Ak’Chamel – The Man Who Drank God

When it happens to speak about Texas and Music obviously it’s not possible to avoid to think about how since a couple years Texas became an important pole for what concerns experimental music and the DIY culture. Among the main projects we can name just my all time favorites Indian Jewelry, Sun Araw (now based in San Francisco), B L A C K I E All caps, With spaces and many others who made, along with events like the Levitation (formerly Austin Psych Fest) and SXSW, Texas a notable point of interest for pulsating unique cases of new music.
Speaking about unique cases and internet professional digging, it can happen to miss, among the main projects of the texas scene, Ak’Chamel: master and almighty folkdoom givers of illnesses from Houston. Ak’chamel (previously known as Chairs) is a trio interested in the darkest and most hidden shades of ethnic and occult music. It might have happened to you to miss their last cassette: “The Man Who Drank God”; published in the limited edition of 100 copies via Field Hymns – tape label which seems to like all sorts of cool and weird mindbending music from modern synthwave and 8bit music to ambient loops and synthish space trips.
If you really missed this little example of dark folk music on magnetic tape i am sorry for you, but fear not!

Talking about the cassette the band tells us that it could be assimilable to a work by Popol Vuh played through a shortwave radio.
Personally I would say that the eleven tracks that make the cassette for a total of approximately thirty minutes are well represented by this definition while being even more than that.

For certain aspects the tape reminds of albums such as “Spirit of peace” and even more of “Nosferatu (On the Way to a Little Way)” and “Sei still, wisse ich bin”, for the great attention to the vocal harmonies and the use of acoustic instruments played continuously in an hypnotic and circular way – Kume Pluke, Creation (Ex Nihilo), Dogs of Delhi – and at the same time it could remind the already named Sun Araw in “The Phiynx” without blues and psych rock happy sonorities for the dense and heavy lysergic ambiences (Hungry ghosts).
Moreover The Man Who Drank God develops admirably an ensemble of atmospheres that fit perfectly with Ak’Chamel’s aesthetic which is right in between Master Musicians of Bukkake and True Detective’s satanic-pagan symbology.

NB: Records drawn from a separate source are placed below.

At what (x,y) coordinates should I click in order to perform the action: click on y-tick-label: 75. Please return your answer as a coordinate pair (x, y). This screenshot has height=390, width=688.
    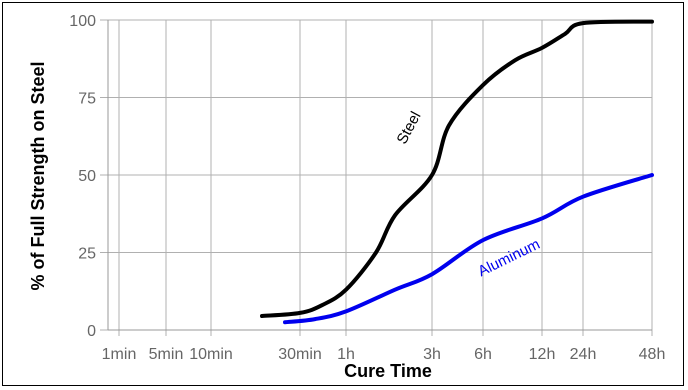
    Looking at the image, I should click on (87, 100).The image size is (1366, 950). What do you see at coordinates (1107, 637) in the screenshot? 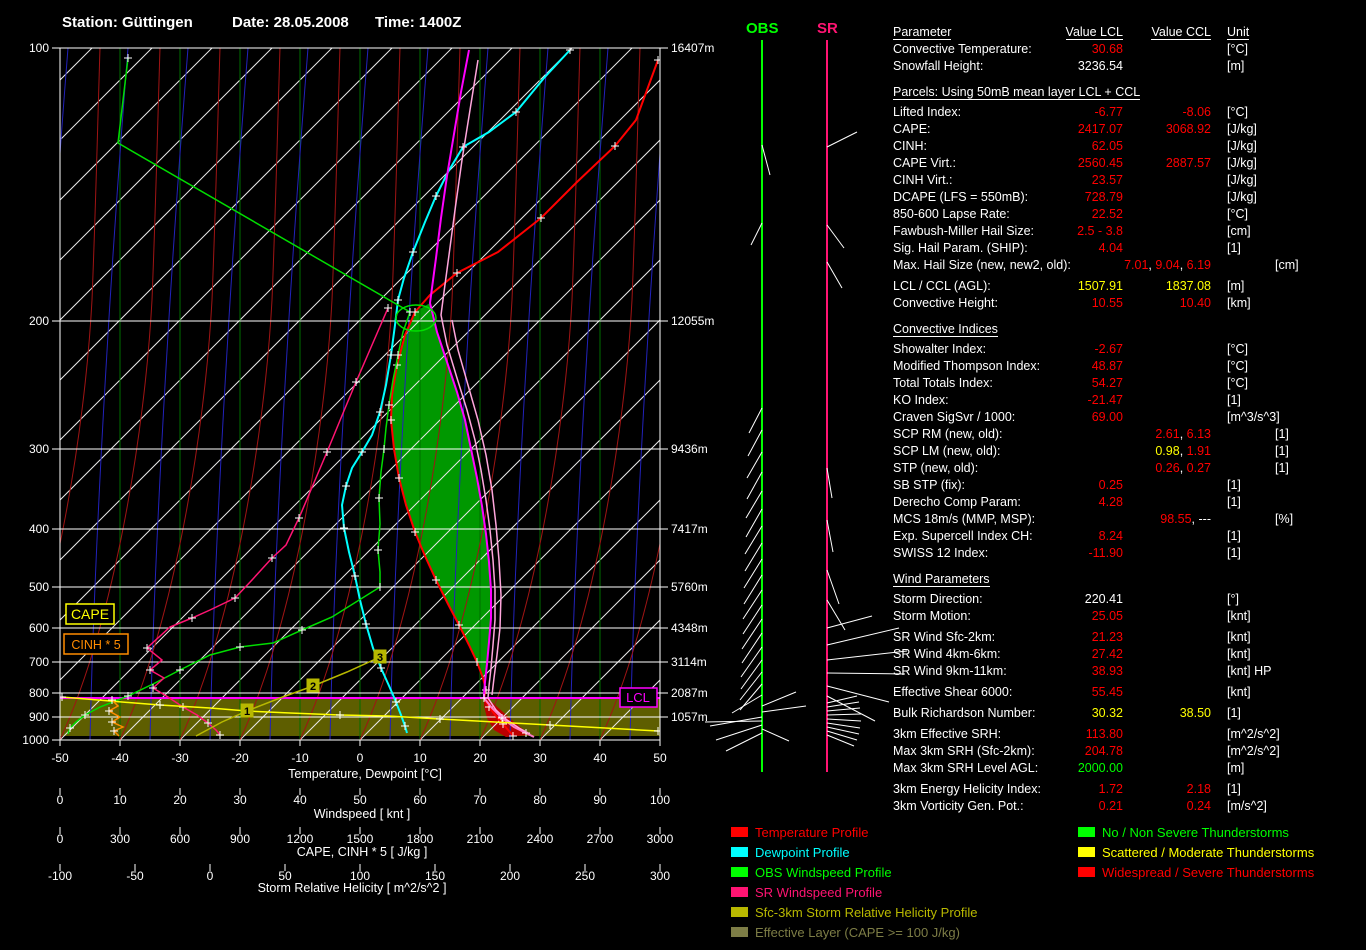
I see `value-segment: 21.23` at bounding box center [1107, 637].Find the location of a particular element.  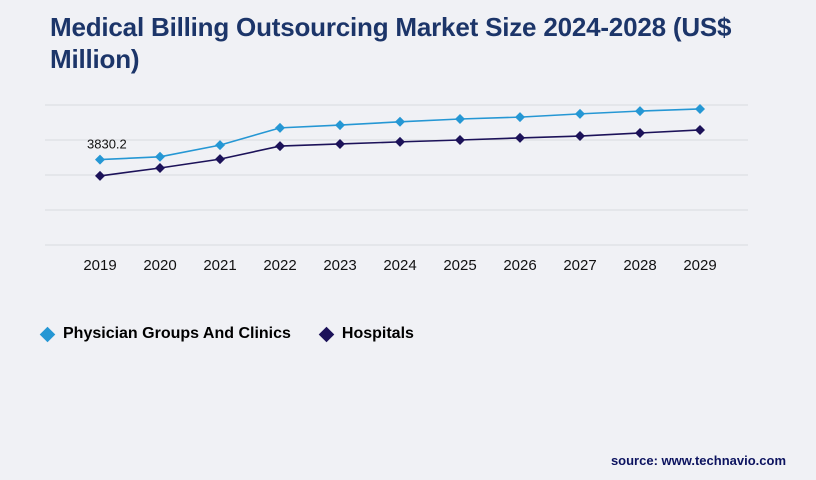

legend-label-hospitals: Hospitals is located at coordinates (378, 334).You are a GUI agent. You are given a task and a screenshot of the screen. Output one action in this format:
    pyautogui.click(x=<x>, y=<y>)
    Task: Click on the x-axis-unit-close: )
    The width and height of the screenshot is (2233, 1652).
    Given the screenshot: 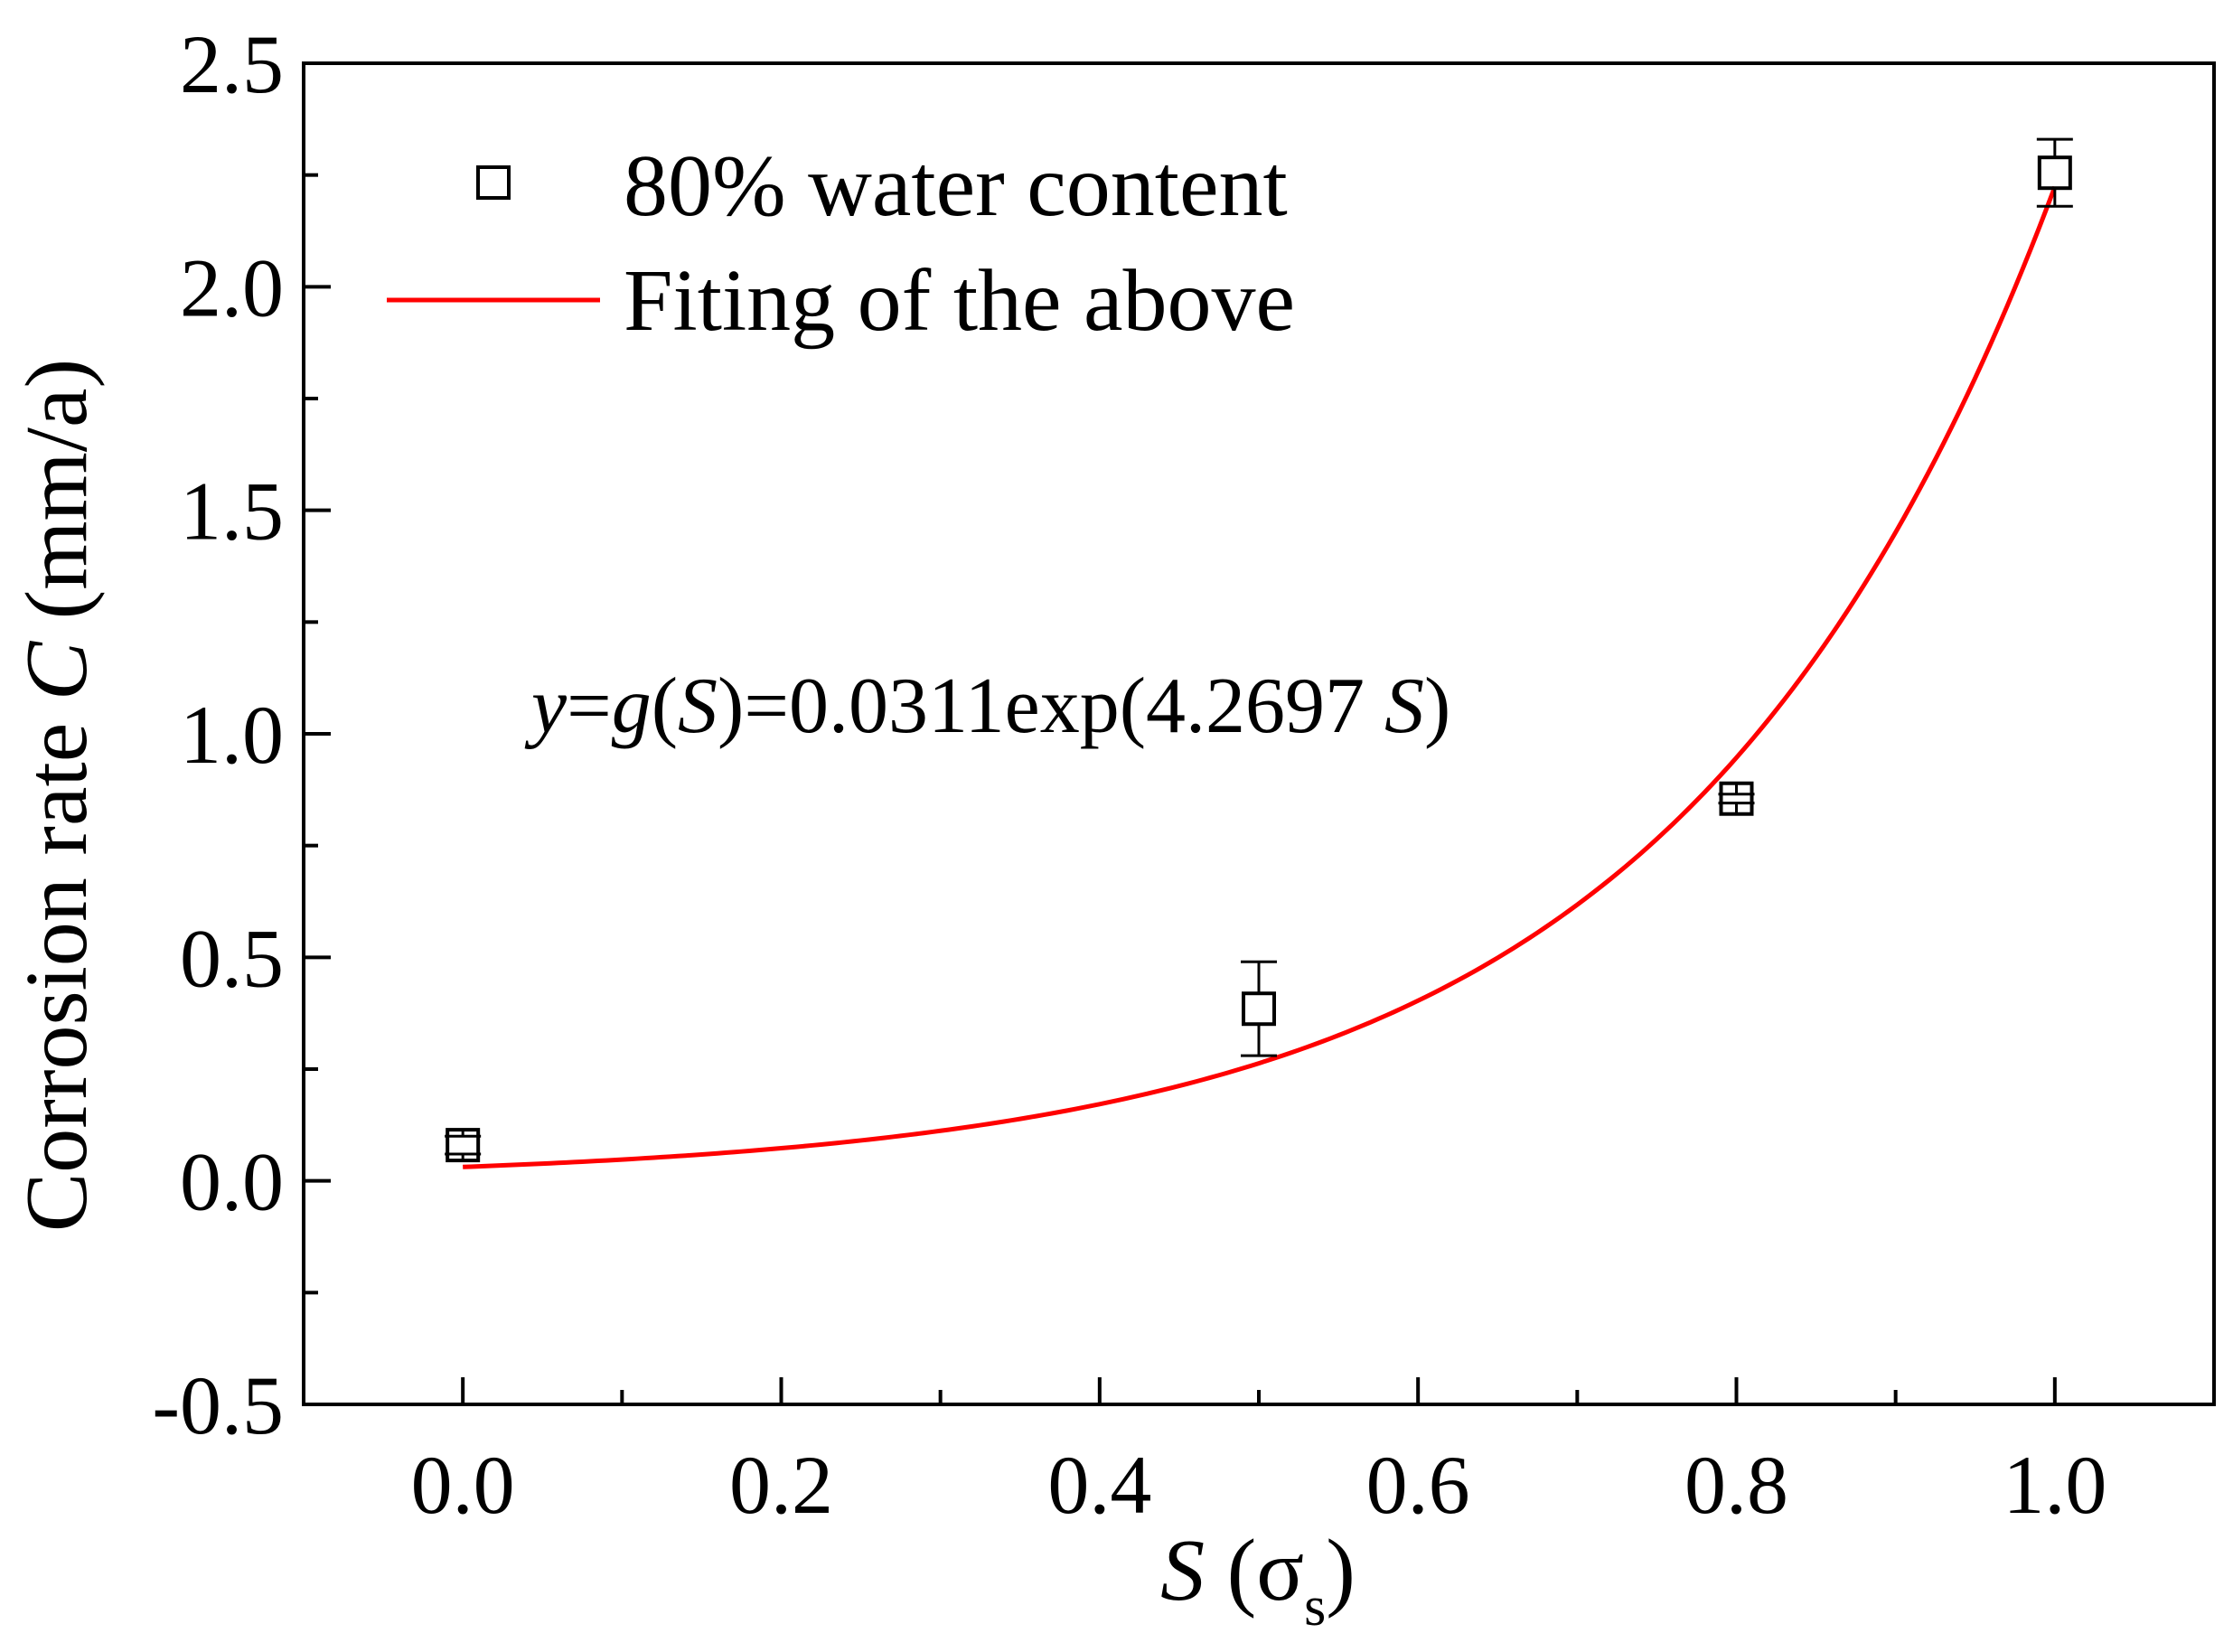 What is the action you would take?
    pyautogui.click(x=1341, y=1570)
    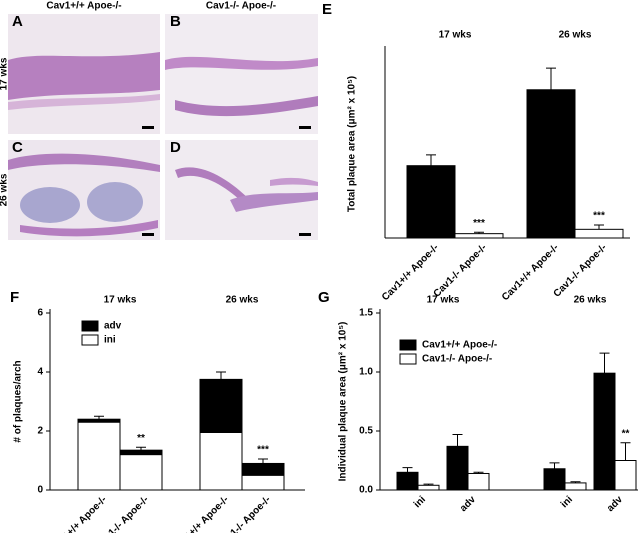  I want to click on panel-label: F, so click(14, 298).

The music ambience recalls stuff as Father Murphy (He who swallowed the universe, Tlaloc full of sores), Death in June (Rainmaking, There is no cure) and all of this make also the cassette seem a work that could have been released on the beloved Hairy Spider Legs or a stretched and sad version of Caroliner (I take nothing, Jaguar and the basket).
Another very interesting point is how (both for the cassette and for the digital format) the tracks were recorded, mixed and mastered: there’s no doubt that after the first experiments, in which the trio put together songs of which the recording choices were much different one to another, the group chose the warm sound of the mediums of the cassette format that seems to be part of the whole project and that makes the album sound like a witness on tape of an ancient world full of sadness, suffering and darkness, a culture of another dimension whose lost populations expressed in their cultic chants the weight of every single moment that from birth leads to death.

To conclude I would like to say that with this release the guys know their business. They are making continuous progresses without forsaking their main muddy and slimey way through a dangerous and deep bayou full of unknown and malevolent creatures that they wanted to follow in their firsts albums. The tape is of course not an absolute masterpiece and I would not say that the variety is one of its advantages (thing that would have made the work more longevous) but this sure is definitively a strong step ahead thanks to its totally personal touch that the band already had and that now is achieved even more thanks to a full knowledge of their capacities and talents that sure stand out more than in the previous works.
With “The Man Who Drank God” Ak’Chamel obtain a coherent and more concrete form and with their sound right in between black metal, turkish music and religious choirs they show themselves as one of the most important experiences of Texan music, widening its meaning.
“The Man Who Drank God” is incontrovertibly one of the most interesting cassettes that I listened to this year.
When it comes to talk about surfing black magic and to officiate obscure pagan rites in the swamps consumed by otherworldly music, unknown drugs consumption and incomprehensible formulas to offer to the elders Ak’Chamel definitively knows his shit and in the future will not do anything else that continue to study in deep this abysses.